The retrospective study included 174 healthy individuals, of whom 27 (15.5%) were treated for Lyme borreliosis in the past, 36 patients were treated for Lyme neuroborreliosis and 27 patients had active Lyme neuroborreliosis For inclusion in the study, intrathecal IgM/IgG was determined by the second-generation IDEIA Lyme Neuroborreliosis test.

Serum samples of all study subjects were tested in two ELISAs and one immunoblot. All tests were performed using an automated Dynex DS2 ELISA instrument. The two ELISAs used were the C6 ELISA, which is based on a synthetic C6 peptide, which is derived from a highly immunogenic part (invariable region 6) of the VlsE lipoprotein and the SERION ELISA classic Borrelia IgM and IgG tests.

The team reported that all the active Lyme neuroborreliosis patients were reactive in both ELISAs (100% sensitivity); less reactivity was seen in the other three groups (range 17.7% to 69.4%). The concordance between the ELISA results was high in active Lyme neuroborreliosis patients (26/27; 96.3%) and healthy individuals (131/147; 89.1%), but lower in treated healthy individuals (18/27; 66.7%) and treated Lyme neuroborreliosis patients (18/36; 50.0%). They also showed that antibiotic treatment against Lyme borreliosis was strongly associated with discordant ELISA and test strategy results. This suggests that antibiotic treatment influences the pace at which the various antibodies directed to the different antigens used in both ELISAs wane.

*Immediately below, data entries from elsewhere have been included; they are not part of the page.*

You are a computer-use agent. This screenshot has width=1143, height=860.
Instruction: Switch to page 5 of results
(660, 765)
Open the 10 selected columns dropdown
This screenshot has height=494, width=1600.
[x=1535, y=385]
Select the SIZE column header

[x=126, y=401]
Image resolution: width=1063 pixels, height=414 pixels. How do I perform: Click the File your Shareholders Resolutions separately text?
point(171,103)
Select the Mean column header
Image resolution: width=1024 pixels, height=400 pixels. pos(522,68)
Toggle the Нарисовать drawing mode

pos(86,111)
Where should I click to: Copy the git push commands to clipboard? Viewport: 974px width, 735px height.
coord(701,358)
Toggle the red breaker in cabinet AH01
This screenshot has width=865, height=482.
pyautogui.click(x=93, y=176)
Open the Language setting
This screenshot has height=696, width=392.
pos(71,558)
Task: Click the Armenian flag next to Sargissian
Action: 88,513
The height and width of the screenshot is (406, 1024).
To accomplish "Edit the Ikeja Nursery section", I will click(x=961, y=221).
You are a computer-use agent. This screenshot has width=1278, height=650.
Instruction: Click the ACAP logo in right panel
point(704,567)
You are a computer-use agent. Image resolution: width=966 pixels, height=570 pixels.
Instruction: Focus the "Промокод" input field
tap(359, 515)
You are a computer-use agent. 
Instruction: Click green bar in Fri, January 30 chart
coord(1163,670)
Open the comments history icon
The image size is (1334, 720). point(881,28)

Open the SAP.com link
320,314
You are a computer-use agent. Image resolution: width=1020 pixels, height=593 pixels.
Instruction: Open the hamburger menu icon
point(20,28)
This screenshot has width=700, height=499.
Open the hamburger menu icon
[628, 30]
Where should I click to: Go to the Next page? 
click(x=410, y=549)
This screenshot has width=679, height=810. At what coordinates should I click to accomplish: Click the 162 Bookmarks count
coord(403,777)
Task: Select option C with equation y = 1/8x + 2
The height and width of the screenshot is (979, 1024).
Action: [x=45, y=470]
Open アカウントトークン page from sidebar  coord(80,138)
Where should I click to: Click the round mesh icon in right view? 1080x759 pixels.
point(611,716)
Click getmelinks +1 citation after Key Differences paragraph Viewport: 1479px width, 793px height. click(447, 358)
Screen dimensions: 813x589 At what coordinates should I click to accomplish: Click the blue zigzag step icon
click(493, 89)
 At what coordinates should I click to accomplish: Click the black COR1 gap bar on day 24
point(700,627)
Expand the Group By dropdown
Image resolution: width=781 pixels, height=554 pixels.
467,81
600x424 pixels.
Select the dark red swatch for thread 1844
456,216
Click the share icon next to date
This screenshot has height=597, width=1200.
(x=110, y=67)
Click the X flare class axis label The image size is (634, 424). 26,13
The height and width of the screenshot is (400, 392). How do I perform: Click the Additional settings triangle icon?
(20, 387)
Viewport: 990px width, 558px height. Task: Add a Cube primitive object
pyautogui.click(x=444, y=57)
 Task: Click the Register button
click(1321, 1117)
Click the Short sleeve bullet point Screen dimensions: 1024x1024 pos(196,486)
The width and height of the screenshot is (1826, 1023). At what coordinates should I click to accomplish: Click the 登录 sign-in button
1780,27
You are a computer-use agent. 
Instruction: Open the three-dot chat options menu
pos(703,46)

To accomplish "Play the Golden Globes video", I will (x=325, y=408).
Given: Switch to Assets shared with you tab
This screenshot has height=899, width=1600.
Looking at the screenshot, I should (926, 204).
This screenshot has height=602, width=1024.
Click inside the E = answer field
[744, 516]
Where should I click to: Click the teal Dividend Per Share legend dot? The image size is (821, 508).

The authors concluded that among treated neuroborreliosis patients, the SERION ELISA stayed positive for a longer period after infection compared to the C6 ELISA and this should be taken into consideration when requesting and/or interpreting Lyme serology. The study was published on July 26, 2017, in the European Journal of Clinical Microbiology & Infectious Diseases.